== YOUR GOAL ==
All entries below are to be retyped in full, precisely as they appear.

== Saved data entries ==
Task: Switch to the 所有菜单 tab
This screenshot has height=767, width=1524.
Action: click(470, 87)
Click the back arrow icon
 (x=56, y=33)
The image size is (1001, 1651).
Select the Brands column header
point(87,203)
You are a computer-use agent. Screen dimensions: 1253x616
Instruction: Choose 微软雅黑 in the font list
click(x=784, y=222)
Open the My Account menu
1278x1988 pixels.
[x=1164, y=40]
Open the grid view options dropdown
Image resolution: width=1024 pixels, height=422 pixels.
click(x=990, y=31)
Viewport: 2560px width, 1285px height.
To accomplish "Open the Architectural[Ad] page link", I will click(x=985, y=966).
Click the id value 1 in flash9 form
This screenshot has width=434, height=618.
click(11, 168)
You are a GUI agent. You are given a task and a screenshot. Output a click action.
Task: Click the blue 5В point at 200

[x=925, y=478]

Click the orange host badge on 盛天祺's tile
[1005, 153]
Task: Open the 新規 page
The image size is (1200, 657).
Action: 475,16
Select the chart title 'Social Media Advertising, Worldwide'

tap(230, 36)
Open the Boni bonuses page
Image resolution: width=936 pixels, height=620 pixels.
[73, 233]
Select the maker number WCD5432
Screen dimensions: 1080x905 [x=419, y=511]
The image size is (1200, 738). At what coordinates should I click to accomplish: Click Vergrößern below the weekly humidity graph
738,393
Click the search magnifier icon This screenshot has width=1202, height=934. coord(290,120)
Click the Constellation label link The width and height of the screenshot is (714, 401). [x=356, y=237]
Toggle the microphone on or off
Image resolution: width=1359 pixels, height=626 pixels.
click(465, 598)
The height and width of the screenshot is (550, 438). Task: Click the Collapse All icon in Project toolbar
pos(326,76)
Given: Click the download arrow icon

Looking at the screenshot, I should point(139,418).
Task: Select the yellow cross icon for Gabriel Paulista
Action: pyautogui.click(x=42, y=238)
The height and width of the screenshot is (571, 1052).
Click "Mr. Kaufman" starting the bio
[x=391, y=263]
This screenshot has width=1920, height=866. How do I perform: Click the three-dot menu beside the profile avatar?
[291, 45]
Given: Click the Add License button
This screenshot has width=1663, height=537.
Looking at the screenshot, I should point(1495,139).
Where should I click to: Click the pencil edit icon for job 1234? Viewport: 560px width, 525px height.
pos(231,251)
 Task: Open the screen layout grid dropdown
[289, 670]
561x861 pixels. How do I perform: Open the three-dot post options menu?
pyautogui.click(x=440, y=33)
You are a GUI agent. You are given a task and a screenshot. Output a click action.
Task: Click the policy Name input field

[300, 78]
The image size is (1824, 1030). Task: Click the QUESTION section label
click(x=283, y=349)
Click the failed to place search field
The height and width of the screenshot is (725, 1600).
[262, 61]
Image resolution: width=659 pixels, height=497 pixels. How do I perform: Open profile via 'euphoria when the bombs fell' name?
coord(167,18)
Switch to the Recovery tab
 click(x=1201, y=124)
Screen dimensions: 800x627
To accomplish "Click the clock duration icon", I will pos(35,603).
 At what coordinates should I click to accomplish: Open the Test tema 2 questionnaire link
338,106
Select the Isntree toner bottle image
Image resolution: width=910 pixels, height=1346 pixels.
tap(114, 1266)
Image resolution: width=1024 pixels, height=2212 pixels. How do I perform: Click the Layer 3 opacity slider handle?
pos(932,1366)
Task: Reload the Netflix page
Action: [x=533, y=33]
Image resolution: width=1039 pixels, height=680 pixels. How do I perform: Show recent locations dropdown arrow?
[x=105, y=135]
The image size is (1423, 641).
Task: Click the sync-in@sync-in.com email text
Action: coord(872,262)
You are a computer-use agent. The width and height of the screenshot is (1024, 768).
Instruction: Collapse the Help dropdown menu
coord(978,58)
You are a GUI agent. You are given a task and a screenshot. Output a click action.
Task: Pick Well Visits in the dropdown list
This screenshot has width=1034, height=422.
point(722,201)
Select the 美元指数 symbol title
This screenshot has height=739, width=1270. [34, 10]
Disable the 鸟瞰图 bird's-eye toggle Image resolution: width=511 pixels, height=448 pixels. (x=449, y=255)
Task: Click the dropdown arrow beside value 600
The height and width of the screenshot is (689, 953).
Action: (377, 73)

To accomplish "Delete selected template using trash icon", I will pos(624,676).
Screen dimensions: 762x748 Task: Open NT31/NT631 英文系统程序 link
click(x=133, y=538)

== RESPONSE TO THIS EXERCISE ==
Task: Switch to the 所有菜单 tab
This screenshot has height=767, width=1524.
Action: click(470, 87)
Click the back arrow icon
 (x=56, y=33)
The image size is (1001, 1651).
Select the Brands column header
point(87,203)
You are a computer-use agent. Screen dimensions: 1253x616
Instruction: Choose 微软雅黑 in the font list
click(x=784, y=222)
Open the My Account menu
1278x1988 pixels.
[x=1164, y=40]
Open the grid view options dropdown
Image resolution: width=1024 pixels, height=422 pixels.
click(x=990, y=31)
Viewport: 2560px width, 1285px height.
To accomplish "Open the Architectural[Ad] page link", I will click(x=985, y=966).
Click the id value 1 in flash9 form
This screenshot has width=434, height=618.
click(11, 168)
You are a GUI agent. You are given a task and a screenshot. Output a click action.
Task: Click the blue 5В point at 200

[x=925, y=478]

Click the orange host badge on 盛天祺's tile
[1005, 153]
Task: Open the 新規 page
The image size is (1200, 657).
Action: 475,16
Select the chart title 'Social Media Advertising, Worldwide'

tap(230, 36)
Open the Boni bonuses page
Image resolution: width=936 pixels, height=620 pixels.
[73, 233]
Select the maker number WCD5432
Screen dimensions: 1080x905 [x=419, y=511]
The image size is (1200, 738). At what coordinates should I click to accomplish: Click Vergrößern below the weekly humidity graph
738,393
Click the search magnifier icon This screenshot has width=1202, height=934. coord(290,120)
Click the Constellation label link The width and height of the screenshot is (714, 401). [x=356, y=237]
Toggle the microphone on or off
Image resolution: width=1359 pixels, height=626 pixels.
click(465, 598)
The height and width of the screenshot is (550, 438). Task: Click the Collapse All icon in Project toolbar
pos(326,76)
Given: Click the download arrow icon

Looking at the screenshot, I should point(139,418).
Task: Select the yellow cross icon for Gabriel Paulista
Action: pyautogui.click(x=42, y=238)
The height and width of the screenshot is (571, 1052).
Click "Mr. Kaufman" starting the bio
[x=391, y=263]
This screenshot has width=1920, height=866. How do I perform: Click the three-dot menu beside the profile avatar?
[291, 45]
Given: Click the Add License button
This screenshot has width=1663, height=537.
Looking at the screenshot, I should point(1495,139).
Where should I click to: Click the pencil edit icon for job 1234? Viewport: 560px width, 525px height.
pos(231,251)
 Task: Open the screen layout grid dropdown
[289, 670]
561x861 pixels. How do I perform: Open the three-dot post options menu?
pyautogui.click(x=440, y=33)
You are a GUI agent. You are given a task and a screenshot. Output a click action.
Task: Click the policy Name input field

[300, 78]
The image size is (1824, 1030). Task: Click the QUESTION section label
click(x=283, y=349)
Click the failed to place search field
The height and width of the screenshot is (725, 1600).
[262, 61]
Image resolution: width=659 pixels, height=497 pixels. How do I perform: Open profile via 'euphoria when the bombs fell' name?
coord(167,18)
Switch to the Recovery tab
 click(x=1201, y=124)
Screen dimensions: 800x627
To accomplish "Click the clock duration icon", I will pos(35,603).
 At what coordinates should I click to accomplish: Open the Test tema 2 questionnaire link
338,106
Select the Isntree toner bottle image
Image resolution: width=910 pixels, height=1346 pixels.
tap(114, 1266)
Image resolution: width=1024 pixels, height=2212 pixels. How do I perform: Click the Layer 3 opacity slider handle?
pos(932,1366)
Task: Reload the Netflix page
Action: [x=533, y=33]
Image resolution: width=1039 pixels, height=680 pixels. How do I perform: Show recent locations dropdown arrow?
[x=105, y=135]
The image size is (1423, 641).
Task: Click the sync-in@sync-in.com email text
Action: coord(872,262)
You are a computer-use agent. The width and height of the screenshot is (1024, 768).
Instruction: Collapse the Help dropdown menu
coord(978,58)
You are a GUI agent. You are given a task and a screenshot. Output a click action.
Task: Pick Well Visits in the dropdown list
This screenshot has width=1034, height=422.
point(722,201)
Select the 美元指数 symbol title
This screenshot has height=739, width=1270. [34, 10]
Disable the 鸟瞰图 bird's-eye toggle Image resolution: width=511 pixels, height=448 pixels. (x=449, y=255)
Task: Click the dropdown arrow beside value 600
The height and width of the screenshot is (689, 953).
Action: (377, 73)

To accomplish "Delete selected template using trash icon", I will pos(624,676).
Screen dimensions: 762x748 Task: Open NT31/NT631 英文系统程序 link
click(x=133, y=538)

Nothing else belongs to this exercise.